--- Extrait du document ---
Maquettes Notre-Dame de Paris

Genèse d’un projet

Chaque année en septembre c’est la rentrée pour les itinérants sur le Tour de France ; les postulants au titre de compagnon vont présenter leur projet aux anciens qui leur apporteront une critique constructive et un accompagnement. En quelque sorte, ils af­fichent alors leur assurance d’être capables de construire cette pièce dont ils dévoilent les plans et de la présenter aux compagnons le 13 mars… Un engagement en qualité et en temps, une échéance dont nul ne se doute de l’importance particulière qu’elle va revê­tir. Dans la vie, se hisser à la hauteur de ses ambitions est respectable, c’est un engage­ment qui coûte beaucoup… Certains pren­dront conscience qu’il faut savoir doser ses prétentions ! C’est en cela aussi que le Tour de France est formateur.

Le choix du sujet reste la décision de chacun. Il doit rassembler un certain nombre de dif­ficultés du métier, étant entendu qu’il n’y a pas de petits ni de grands chefs-d’œuvre, sa dimension réside plutôt dans l’engagement de la personne qui le réalise. Généralement individuel, le chef-d’œuvre peut revêtir par­fois des proportions particulières, c’est le cas pour celui de la charpente de Notre-Dame de Paris sur lequel trois postulants à la ré­ception, faisant étape à Anglet, ont travaillé : Armand Dumesnil, Yann Férotin et Valentin Pontarollo. Un évènement a bien sûr partici­pé à guider leur choix : l’incendie de Notre-Dame, une actualité dramatique qui a ému les Compagnons. Une volonté en rapport direct avec le lien historique qui unit com­pagnonnage et construction des cathédrales, l’occasion de s’inscrire dans une histoire qui est la leur : voilà comment est née en mai 2019 l’idée de réaliser ce chef-d’œuvre avec pour thème la charpente de la cathédrale de Paris.

Le compagnon charpentier Jean-Michel Hourcade, « Basque la Ténacité », a pris une part prépondérante dans ce projet : il en sera le « gâcheur » (le chef de chantier) et c’est à Charritte-de-Bas, petit bourg du Pays basque, dans les locaux de son entreprise, que le projet se concrétise.
--- Données fournies ---
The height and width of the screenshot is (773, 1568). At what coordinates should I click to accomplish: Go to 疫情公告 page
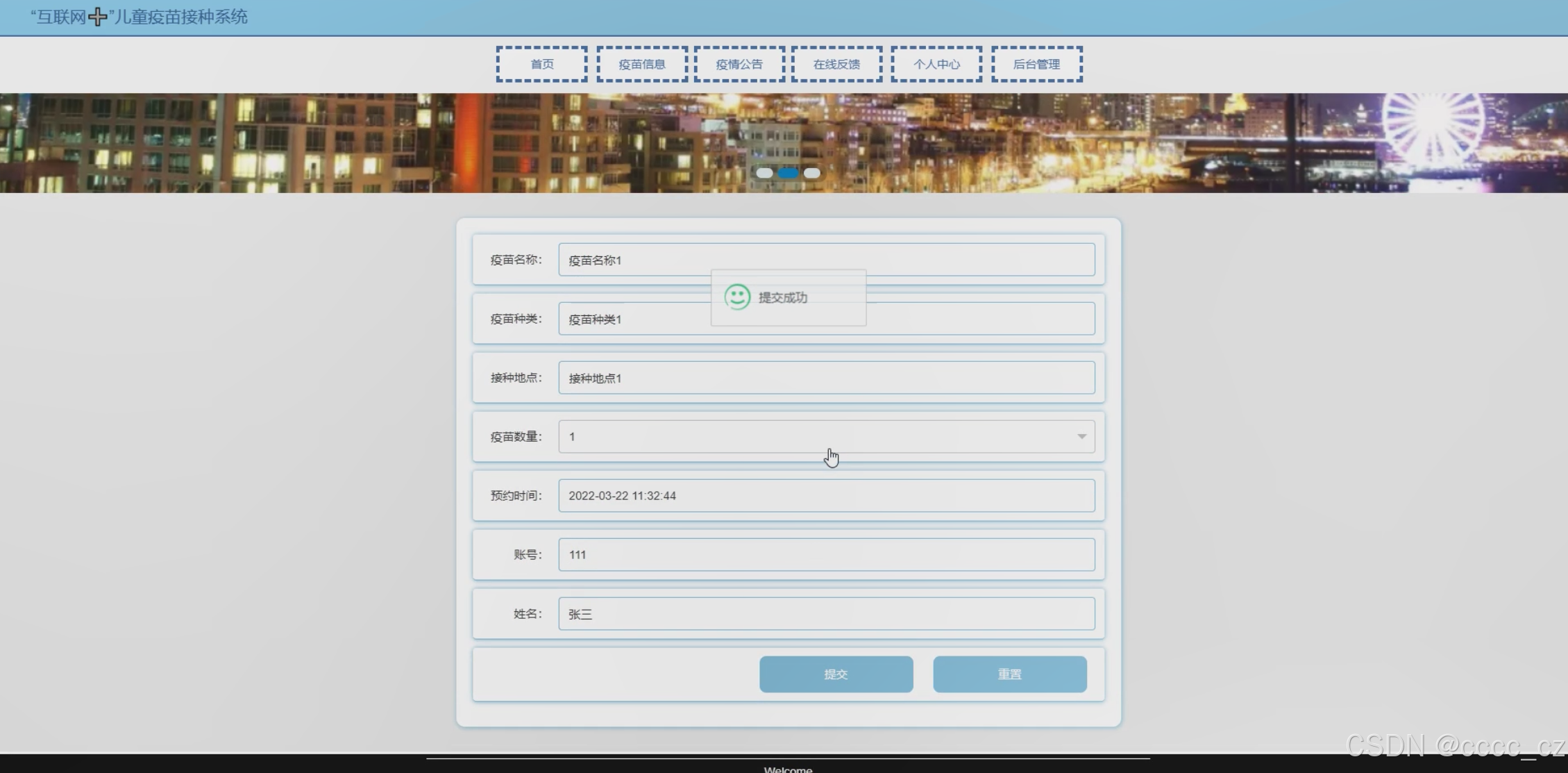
---
**À faire:**
A. D'après le texte sur les maquettes de Notre-Dame, pourquoi les trois postulants ont-ils pris la charpente de la cathédrale comme thème de leur chef-d'œuvre ? Répondez en une à trois phrases.
B. Traduisez en anglais cette phrase du texte sur les maquettes de Notre-Dame : « Il doit rassembler un certain nombre de difficultés du métier, étant entendu qu'il n'y a pas de petits ni de grands chefs-d'œuvre, sa dimension réside plutôt dans l'engagement de la personne qui le réalise. »
C. Prolongez le texte sur les maquettes de Notre-Dame à la suite de sa dernière phrase.

**Réponses:**
A. Leur choix a été guidé par l'incendie de Notre-Dame, une actualité dramatique qui a ému les Compagnons. Il répondait aussi au lien historique qui unit compagnonnage et construction des cathédrales. Ce lien leur offrait l'occasion de s'inscrire dans une histoire qui est la leur.

B. It must bring together a number of the trade's difficulties, it being understood that there are no small or great masterpieces; its scale lies rather in the commitment of the person who makes it.

C.
La réalisation du chef-d’œuvre

Réalisée à l’échelle 1/20e, cette charpente a belle allure ! Un ouvrage qui ne revendique pas un label « à l’identique » (difficile à cer­ner d’ailleurs tant les archives montrent de variantes dans cette charpente), il ambi­tionne simplement d’être dans l’esprit de la charpente d’origine, respectueuse du trait de charpente et d’une conception assurant les reprises de charge, notamment au raccord de la flèche.

Après s’être répartis les tâches, les trois aspirants ont tracé l’épure, c’est-à-dire le plan de la charpente. Jean-Michel Hourcade avait effectué dès le mois de mai un important travail de recherche dans di­verses archives et fait tracer par son spécia­liste Cadwork (logiciel 3D pour la charpente) différentes épures. Nos trois postulants avaient là une bonne base de départ.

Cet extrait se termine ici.